── ROWS
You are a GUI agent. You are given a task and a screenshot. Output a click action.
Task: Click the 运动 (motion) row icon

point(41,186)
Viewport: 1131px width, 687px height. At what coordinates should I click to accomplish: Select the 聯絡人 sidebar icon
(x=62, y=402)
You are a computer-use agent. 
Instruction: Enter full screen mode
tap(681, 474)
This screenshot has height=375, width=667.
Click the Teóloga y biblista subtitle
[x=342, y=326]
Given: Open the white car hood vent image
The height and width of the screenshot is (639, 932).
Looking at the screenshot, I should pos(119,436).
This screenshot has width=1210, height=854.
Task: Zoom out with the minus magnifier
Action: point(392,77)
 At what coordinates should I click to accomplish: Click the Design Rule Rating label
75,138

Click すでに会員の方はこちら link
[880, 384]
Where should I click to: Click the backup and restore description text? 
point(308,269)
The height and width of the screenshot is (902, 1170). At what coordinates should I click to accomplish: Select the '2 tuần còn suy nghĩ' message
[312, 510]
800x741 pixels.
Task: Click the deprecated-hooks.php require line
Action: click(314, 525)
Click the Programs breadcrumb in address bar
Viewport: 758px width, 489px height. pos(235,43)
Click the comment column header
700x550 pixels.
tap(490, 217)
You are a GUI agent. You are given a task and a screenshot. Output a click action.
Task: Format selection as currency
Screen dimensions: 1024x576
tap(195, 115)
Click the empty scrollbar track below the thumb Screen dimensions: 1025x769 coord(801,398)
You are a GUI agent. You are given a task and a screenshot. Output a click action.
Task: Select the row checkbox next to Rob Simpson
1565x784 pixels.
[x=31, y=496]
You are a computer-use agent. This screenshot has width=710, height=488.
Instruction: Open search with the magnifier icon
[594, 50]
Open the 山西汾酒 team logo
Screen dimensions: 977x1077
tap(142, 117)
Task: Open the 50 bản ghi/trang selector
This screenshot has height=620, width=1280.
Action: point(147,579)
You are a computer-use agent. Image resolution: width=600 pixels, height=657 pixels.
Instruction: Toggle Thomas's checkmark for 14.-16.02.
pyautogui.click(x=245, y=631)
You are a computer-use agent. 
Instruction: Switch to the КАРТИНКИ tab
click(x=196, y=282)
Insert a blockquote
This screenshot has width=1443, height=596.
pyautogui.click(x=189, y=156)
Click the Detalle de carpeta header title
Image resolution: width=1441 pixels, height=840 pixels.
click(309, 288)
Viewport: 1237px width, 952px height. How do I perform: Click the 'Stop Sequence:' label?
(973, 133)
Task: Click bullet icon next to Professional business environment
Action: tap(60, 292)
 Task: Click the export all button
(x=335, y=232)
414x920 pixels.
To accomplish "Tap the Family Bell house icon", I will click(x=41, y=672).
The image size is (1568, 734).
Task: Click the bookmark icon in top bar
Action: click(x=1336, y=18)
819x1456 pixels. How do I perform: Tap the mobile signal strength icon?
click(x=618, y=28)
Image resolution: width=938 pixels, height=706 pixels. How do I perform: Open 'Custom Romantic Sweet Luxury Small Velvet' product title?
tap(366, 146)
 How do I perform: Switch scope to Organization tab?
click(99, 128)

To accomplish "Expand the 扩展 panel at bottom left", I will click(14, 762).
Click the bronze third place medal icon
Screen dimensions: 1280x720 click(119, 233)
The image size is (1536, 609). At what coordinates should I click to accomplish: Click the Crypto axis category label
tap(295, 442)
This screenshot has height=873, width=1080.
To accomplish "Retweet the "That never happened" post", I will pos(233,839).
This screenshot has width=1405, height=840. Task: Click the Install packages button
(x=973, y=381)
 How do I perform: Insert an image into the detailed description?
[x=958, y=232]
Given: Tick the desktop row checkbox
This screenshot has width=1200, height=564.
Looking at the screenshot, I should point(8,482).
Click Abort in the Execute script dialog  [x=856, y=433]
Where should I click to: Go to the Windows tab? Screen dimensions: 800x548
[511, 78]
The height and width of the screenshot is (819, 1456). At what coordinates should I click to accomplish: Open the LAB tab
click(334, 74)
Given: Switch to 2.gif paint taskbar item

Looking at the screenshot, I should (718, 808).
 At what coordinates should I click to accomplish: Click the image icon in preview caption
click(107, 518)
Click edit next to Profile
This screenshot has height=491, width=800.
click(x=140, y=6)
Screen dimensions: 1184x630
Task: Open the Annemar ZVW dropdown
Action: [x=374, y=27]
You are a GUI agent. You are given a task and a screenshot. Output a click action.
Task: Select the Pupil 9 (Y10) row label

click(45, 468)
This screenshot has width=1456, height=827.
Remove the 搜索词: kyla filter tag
────
List every line in the entries above that contains the word "Viewport".

Viewport: 1131px width, 687px height. At what coordinates should I click to accomplish: Select the 聯絡人 sidebar icon
Viewport: 758px width, 489px height. pos(235,43)
Viewport: 1237px width, 952px height. How do I perform: Click the 'Stop Sequence:' label?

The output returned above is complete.